La dévaluation historique du franc CFA
Le principal héritage africain d’Édouard Balladur reste la dévaluation de 50 % du franc CFA, décidée le 11 janvier 1994 à Dakar par les dirigeants des treize États de la zone franc, sous la pression de Paris et du FMI. La mesure met fin à quarante-six ans de parité fixe avec le franc français.
Le gouvernement Balladur attendait de cette dévaluation qu’elle redonne de la compétitivité aux exportations africaines et rétablisse les grands équilibres économiques. Les populations, elles, subissent une flambée immédiate des prix des produits importés et une chute de leur pouvoir d’achat. Trente ans plus tard, l’épisode nourrit toujours les critiques adressées au franc CFA.
Fin juillet 1994, Édouard Balladur se rend au Sénégal, en Côte d’Ivoire et au Gabon. Il y défend une relation fondée sur la responsabilité économique. Il explique que la France continuera d’aider l’Afrique, à condition que les États engagent leurs propres réformes.
L’ombre du génocide des Tutsis au Rwanda
Son passage à Matignon reste également associé au génocide des Tutsis au Rwanda. En juin 1994, son gouvernement lance, avec l’accord des Nations unies, l’opération Turquoise. Édouard Balladur et son ministre de la Défense, François Léotard, insistent sur le caractère humanitaire de l’intervention et cherchent à éviter un affrontement direct avec le Front patriotique rwandais.
L’opération sauve des vies civiles, mais reste controversée car des responsables et des combattants du régime génocidaire en profitent pour fuir vers le Zaïre voisin. Publié en 2021, le rapport Duclert conclut à des « responsabilités lourdes et accablantes » de la France, sans retenir de complicité de génocide, une responsabilité que les historiens font surtout porter sur François Mitterrand.

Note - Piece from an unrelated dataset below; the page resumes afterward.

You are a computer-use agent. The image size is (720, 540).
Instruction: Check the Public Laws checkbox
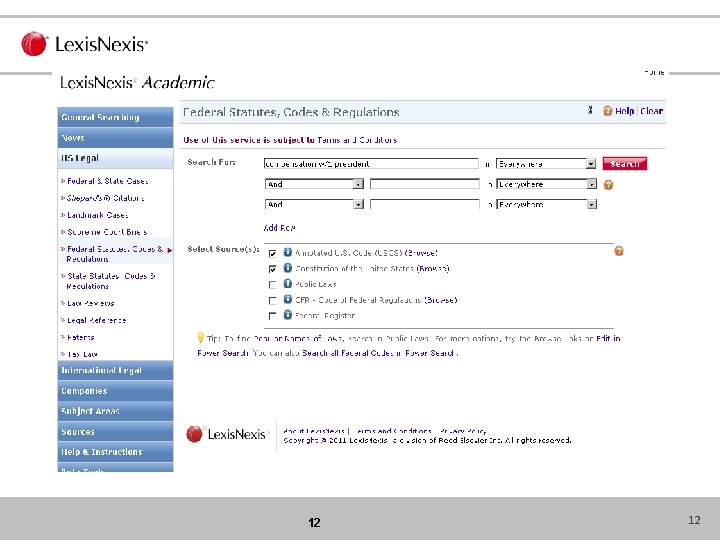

Édouard Balladur avait pour sa part jugée que la France n’avait pas à s’excuser pour le génocide.
Trente ans après la dévaluation et l’opération Turquoise, la politique africaine de Balladur reste associée à ce tournant technocratique de la relation franco-africaine, davantage encadré par le FMI et les bailleurs internationaux que par les réseaux personnels qui avaient jusque-là caractérisé la Françafrique.